ผู้เขียน: Marlize Beneke
last update วันที่เผยแพร่: 2026-06-05 22:26:58

Claire's POV

The next morning, I left the penthouse before Damien not because I had an early meeting and not because my schedule demanded it but because I couldn't bear the thought of sitting across from him at breakfast while pretending his words from the night before hadn't lodged themselves beneath my skin.

We will need to discuss the divorce arrangements this week.

The sentence had followed me into my dreams and it had been waiting for me when I woke up and it was still there now as I stepped into Laurent Group headquarters with a coffee in one hand and a carefully constructed smile on my face.

Work has always been my refuge before I became Damien's wife, I had been his executive assistant even after our marriage, old habits had a way of lingering.
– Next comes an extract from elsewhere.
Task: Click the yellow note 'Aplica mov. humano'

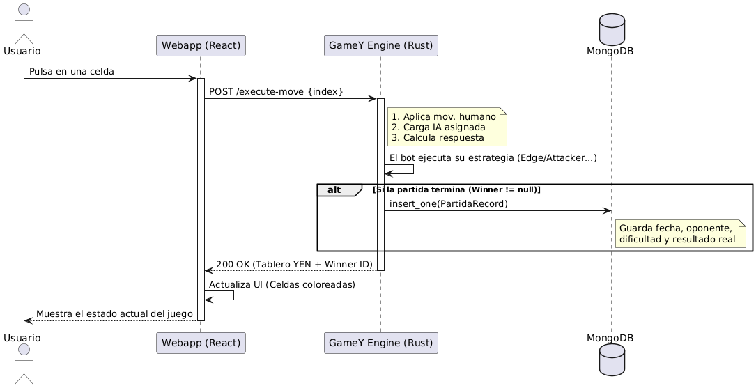Action: [446, 127]
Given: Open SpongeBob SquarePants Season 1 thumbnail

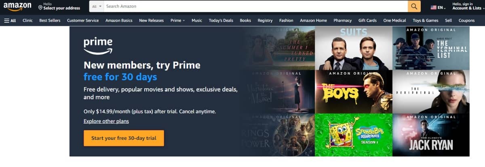Looking at the screenshot, I should click(x=354, y=135).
Organization made sense, schedules made sense, spreadsheets and meetings and deadlines made sense.

People were far more complicated, especially when you happened to be in love with one of them.

The executive floor was already buzzing with activity when I arrived.

Emma looked up from the reception desk and smiled. "Morning."

"Morning."

She narrowed her eyes immediately. "You are too cheerful."

"I wasn't aware there was a limit."

"There is when it's before eight o'clock."

I laughed despite myself.

Emma studied me for another second then her expression softened. "You okay?"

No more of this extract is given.